Saturday, July 21, 2007

Fargo (the film) dialect

Me and the missus, after a long day and a fine dinner (all from the grill), kicked back in front of the TV. No cage death match stuff and none of those chick shows she's so wild about on the Oxygen Network, so we went surfing. What do we find: Fargo. OK, it's not the definitive movie of our region, but it's the Coen Brothers and I frankly worship the ground they film on. And just so you know, the city of Fargo plays a pretty small role in the movie — it's basically set in Minnesota, mostly in Brainerd.

Entertainment value aside (Is it funnier to see Steve Buscemi shot in the jaw and walking around with bloody paper stuck to his face or to see his white-socked foot sticking up out of the wood chipper? I can never decide.), the film gets a lot of attention for the regional English used. The Coen Brothers are Minnesotans and they are hamming it up big-time. For some people, it's all they know about Upper Midwestern English; for many here, it's Gomer Pyle or Hee Haw imposed on their region.

So, I listened a little, when I wasn't laughing so hard I was crying, to how they talked. A few things just screamed 'parody' — there are a couple of exchanges that consist basically of Yah? Oh, Yah. So, yah. OK, then, yah. Generally, the discourse marking and 'Minnesota nice' cliches are over the top, including good old you betcha. And they get a few salient constructions in that you might hear but that don't say much to me structurally or sociolinguistically, beyond rank stereotyping, like somebody being up from Brainerd when they're in the Twin Cities (south of Brainerd).

When it comes to real structural features, though, it seems less overplayed: There's a fair bit of 'devoicing' (or fortition, as the local phonologists call it) of final stops and especially fricatives — in fact, we get the phrase Go Bears! (for the White Lake Bears high school team) with a clear [s], like da Bears on Saturday Night Live, and a screaming Upper Midwestern long /o:/ in go. A few characters have stops for interdental fricatives a lot of the time and various folks have them occasionally (what the Wisconsin Englishes folks call dem dere dose [= them, there, those]). I don't hang out with Minnesota State Troopers, but could imagine this as a relatively slight exaggeration for Brainerd speech. And we get the distinctively Upper Midwestern use of yet, for still: "You're here yet."

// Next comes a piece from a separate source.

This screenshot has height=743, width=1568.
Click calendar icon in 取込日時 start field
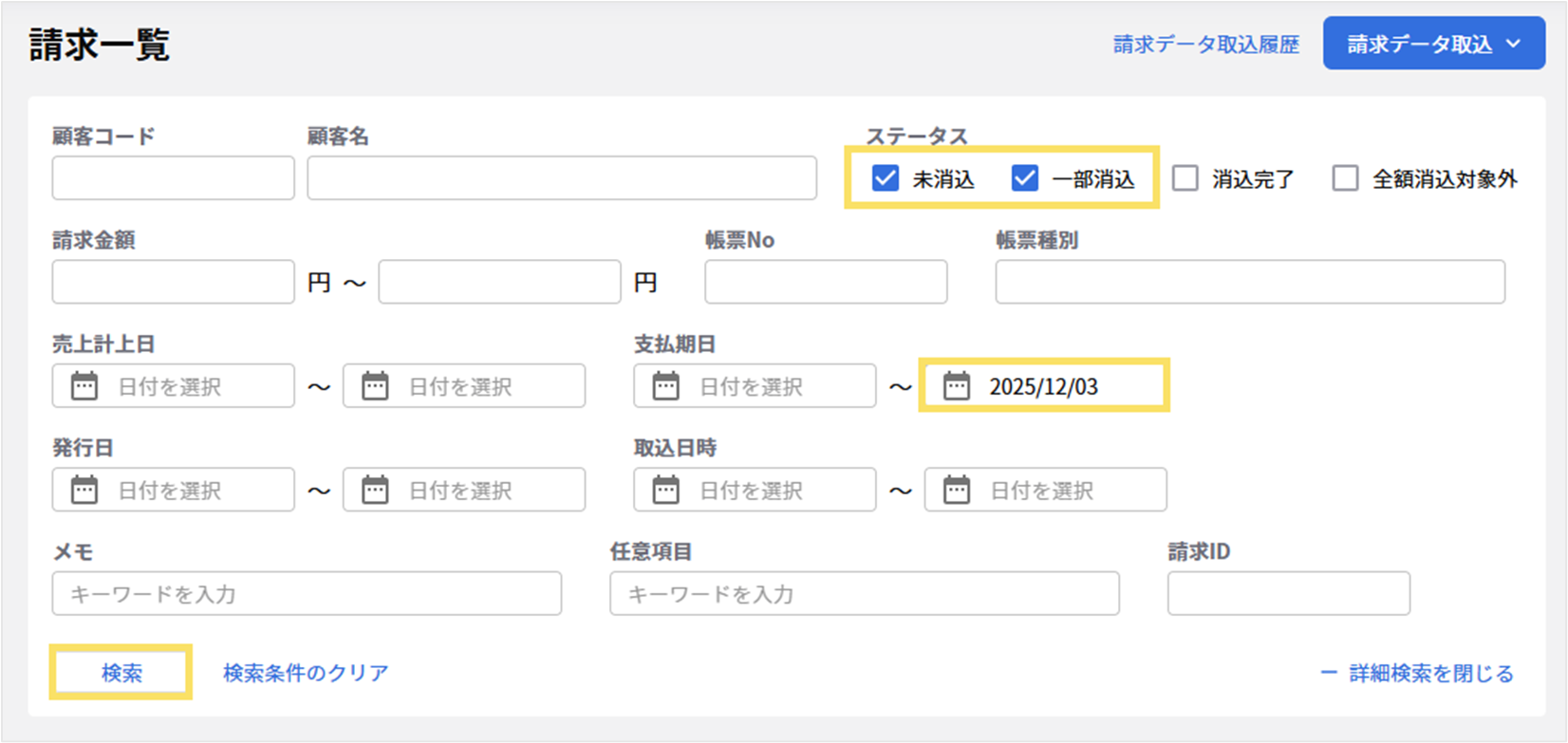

But there are a few things that are real and don't seem to be on the stereotype radar screen. One such example is the frequent lack of aspiration on initial /p, t, k/. A trooper uses tags like this strikingly for example, sounding almost like dags.

When the Wisconsin Englishes guys get around to media representations of English up here, they've got some fodder here.

5 comments:

The Ridger, FCD said...

Two things I always think of when I think of Fargo - one linguistic, the other not.

The Japanese guy with the Minnesota accent - just like I was unreasonably startled by little children with British accents in England - or, for some reason weirder, little children chattering in German in Germany (Hey! I said it was unreasonable), so too that guy was inexplicably weird.

And Marge Gunderson being pregnant ... and that's it. I mean, she didn't go into labor at some critical or comic moment. She was just pregnant. I loved that.

Wishydig said...

O cheess. It's a gret movie ya kno?

My wife doesn't have the 'Fargo' markers in her speech. But she is an extreme 'ash' raiser before a voiced velar.

When I told her that in my dialect 'wagon' doesn't rhyme with 'Reagan' she thought I was kidding.

Mr. Verb said...

First, to the Ridger's comments: You know, the scene with the Japanese-American guy in the hotel bar is in some odd way the saddest one in the movie -- until you find out that his sob story was entirely made up and that he's basically a stalker. I was wondering about the dialect angle there on reading your comment, though: Minnesota has a very large Hmong population, even somewhat larger than Wisconsin. Obviously, we have a broad Asian-American population, but the Hmong are the best known. A Hmong person of his age would probably have come over at an age when he wouldn't have acquired a strong (native-sounding) accent, but like generations of immigrants before them, of course, younger Hmong today DO have that. Almost makes me wonder if this was an allusion to that situation somehow.

Marge being pregnant definitely adds to the suspense, but also to the overall weirdness of the movie. How often does a cop who's 8 months (or whatever) pregnant shoot a murder suspect? And the morning sickness at the murder scene, that makes for a pretty odd laugh line.

Mr. Verb said...

Second, to Wishydig's comment: I *cannot* believe I wasn't listening for pre-velar [æ] raising the whole time!

But, does your wife lower the vowel in words like vague, to rhyme with bag?

Wishydig said...

She does accidentally lower it to the [æ] vowel but she always catches it. She even lowers non-prevelar [eɪ] to [æ] producing such hypercorrections as 'back' for 'bake' at times.

And of course 'bagel' is a source of confusion for her. She has no idea what that vowel is supposed to be.

For a while she thought she didn't still raise pre-velar but I've informed her otherwise. And I keep telling her that there is no shame in it. I wrote about it a while ago.